== Exercise details ==
Go through the following data and transcribe exactly the stretch of lines from the one holding "Where should I click to: Open the Type" to the one holding "Given: Share Piplvp SCeleste's tweet", both included.

== Source data ==
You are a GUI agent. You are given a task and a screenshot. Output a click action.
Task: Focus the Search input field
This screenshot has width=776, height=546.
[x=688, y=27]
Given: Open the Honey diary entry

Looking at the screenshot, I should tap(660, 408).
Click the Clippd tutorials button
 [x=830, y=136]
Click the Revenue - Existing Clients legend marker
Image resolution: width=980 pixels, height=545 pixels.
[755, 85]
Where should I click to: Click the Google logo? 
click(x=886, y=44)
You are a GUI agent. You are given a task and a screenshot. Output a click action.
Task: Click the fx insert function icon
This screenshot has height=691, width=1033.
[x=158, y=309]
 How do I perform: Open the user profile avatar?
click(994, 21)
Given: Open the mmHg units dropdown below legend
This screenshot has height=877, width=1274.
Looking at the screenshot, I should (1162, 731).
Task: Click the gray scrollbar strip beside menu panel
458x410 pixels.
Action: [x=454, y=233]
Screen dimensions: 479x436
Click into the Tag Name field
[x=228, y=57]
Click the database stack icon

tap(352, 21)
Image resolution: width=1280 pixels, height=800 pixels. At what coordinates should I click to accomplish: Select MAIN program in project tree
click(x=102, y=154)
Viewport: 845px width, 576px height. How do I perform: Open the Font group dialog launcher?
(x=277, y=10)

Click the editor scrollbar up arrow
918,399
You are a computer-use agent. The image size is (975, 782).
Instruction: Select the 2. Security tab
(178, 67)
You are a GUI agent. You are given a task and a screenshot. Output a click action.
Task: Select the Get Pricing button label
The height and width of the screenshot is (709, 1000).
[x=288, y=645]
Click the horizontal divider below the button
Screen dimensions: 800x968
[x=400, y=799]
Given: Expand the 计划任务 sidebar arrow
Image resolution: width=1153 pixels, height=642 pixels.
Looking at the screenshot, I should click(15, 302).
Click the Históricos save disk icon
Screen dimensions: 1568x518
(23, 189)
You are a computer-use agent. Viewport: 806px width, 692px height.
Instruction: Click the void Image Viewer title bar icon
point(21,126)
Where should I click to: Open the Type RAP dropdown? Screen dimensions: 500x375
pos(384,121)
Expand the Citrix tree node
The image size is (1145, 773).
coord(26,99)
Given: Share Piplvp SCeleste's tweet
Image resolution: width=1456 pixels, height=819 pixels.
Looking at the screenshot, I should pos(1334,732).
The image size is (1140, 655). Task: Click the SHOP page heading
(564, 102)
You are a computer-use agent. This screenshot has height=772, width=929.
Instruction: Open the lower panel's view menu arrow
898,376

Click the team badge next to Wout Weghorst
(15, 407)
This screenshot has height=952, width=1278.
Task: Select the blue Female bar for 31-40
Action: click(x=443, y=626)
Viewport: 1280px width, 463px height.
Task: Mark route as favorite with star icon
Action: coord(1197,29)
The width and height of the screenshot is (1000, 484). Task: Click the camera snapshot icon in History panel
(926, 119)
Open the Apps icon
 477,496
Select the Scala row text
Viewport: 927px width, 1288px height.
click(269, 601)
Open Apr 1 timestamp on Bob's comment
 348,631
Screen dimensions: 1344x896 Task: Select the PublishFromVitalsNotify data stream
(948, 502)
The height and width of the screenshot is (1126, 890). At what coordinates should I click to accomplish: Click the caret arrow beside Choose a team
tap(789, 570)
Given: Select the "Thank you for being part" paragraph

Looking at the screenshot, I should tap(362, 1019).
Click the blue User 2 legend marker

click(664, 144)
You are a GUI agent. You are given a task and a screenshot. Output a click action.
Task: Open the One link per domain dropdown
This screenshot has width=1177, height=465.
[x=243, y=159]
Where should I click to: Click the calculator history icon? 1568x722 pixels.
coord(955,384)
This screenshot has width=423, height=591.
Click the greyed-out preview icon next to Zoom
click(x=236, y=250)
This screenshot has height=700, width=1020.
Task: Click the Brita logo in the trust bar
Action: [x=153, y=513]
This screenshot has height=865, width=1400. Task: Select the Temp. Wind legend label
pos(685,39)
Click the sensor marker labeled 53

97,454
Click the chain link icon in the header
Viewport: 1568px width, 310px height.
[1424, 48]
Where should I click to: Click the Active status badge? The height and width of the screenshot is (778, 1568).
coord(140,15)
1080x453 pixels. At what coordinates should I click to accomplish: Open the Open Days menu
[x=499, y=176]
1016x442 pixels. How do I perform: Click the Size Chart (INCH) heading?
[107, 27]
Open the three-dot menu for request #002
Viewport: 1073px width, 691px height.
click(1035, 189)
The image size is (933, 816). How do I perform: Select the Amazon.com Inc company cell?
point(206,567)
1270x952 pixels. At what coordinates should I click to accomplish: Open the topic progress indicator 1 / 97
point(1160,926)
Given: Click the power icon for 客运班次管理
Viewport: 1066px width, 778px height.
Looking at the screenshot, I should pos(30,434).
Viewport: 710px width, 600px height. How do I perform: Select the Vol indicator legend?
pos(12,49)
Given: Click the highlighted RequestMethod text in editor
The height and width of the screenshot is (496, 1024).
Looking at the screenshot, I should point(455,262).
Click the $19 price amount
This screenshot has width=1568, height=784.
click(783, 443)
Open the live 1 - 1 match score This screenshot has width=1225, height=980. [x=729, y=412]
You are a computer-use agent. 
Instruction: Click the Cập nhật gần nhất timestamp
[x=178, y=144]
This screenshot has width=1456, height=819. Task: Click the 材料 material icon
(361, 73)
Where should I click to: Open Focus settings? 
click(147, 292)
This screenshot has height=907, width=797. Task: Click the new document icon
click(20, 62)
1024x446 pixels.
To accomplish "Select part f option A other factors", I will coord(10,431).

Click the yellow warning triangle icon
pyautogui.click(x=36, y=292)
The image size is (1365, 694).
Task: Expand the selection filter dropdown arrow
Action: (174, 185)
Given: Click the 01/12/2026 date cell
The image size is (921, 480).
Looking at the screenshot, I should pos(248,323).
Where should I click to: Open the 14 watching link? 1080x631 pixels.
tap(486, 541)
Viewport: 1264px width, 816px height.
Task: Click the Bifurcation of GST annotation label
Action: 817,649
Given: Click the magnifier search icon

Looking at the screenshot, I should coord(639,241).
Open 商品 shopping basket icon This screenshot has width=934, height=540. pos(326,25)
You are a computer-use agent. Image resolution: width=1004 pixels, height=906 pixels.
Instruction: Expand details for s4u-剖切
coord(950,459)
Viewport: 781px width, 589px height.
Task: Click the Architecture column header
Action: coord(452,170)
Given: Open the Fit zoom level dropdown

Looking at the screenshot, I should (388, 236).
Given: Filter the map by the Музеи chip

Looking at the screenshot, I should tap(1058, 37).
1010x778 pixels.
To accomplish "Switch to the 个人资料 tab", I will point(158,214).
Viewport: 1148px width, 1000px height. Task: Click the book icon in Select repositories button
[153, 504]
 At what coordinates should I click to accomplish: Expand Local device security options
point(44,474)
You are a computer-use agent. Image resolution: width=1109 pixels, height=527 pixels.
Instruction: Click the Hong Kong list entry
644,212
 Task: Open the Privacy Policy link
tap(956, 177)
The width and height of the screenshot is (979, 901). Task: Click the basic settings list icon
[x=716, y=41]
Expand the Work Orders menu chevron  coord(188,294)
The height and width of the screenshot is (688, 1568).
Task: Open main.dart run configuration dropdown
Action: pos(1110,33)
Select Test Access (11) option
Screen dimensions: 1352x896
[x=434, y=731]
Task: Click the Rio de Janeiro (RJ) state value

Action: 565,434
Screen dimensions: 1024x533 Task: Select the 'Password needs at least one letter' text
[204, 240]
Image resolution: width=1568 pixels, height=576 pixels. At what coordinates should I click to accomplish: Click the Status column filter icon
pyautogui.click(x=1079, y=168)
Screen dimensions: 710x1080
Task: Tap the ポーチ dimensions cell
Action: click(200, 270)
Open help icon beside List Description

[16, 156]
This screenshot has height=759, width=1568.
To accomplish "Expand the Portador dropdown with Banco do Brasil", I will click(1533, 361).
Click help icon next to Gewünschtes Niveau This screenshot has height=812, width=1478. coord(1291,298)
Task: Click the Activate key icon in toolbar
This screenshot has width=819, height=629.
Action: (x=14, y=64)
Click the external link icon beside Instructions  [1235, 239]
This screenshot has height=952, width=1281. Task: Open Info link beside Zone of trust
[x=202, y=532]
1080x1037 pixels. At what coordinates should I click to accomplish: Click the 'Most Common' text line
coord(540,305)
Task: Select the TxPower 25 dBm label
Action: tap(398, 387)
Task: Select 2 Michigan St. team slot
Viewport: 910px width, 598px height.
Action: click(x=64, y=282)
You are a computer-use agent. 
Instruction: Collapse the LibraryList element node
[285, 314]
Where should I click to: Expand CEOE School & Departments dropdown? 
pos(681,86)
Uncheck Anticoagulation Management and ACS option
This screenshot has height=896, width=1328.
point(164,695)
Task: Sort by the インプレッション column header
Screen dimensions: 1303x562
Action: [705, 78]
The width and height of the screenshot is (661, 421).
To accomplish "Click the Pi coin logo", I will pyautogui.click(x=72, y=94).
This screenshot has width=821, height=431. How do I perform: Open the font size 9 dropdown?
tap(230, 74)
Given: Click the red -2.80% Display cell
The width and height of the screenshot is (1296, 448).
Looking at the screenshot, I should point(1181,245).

== Your solution ==
Where should I click to: Open the Type RAP dropdown? Screen dimensions: 500x375
pos(384,121)
Expand the Citrix tree node
The image size is (1145, 773).
coord(26,99)
Given: Share Piplvp SCeleste's tweet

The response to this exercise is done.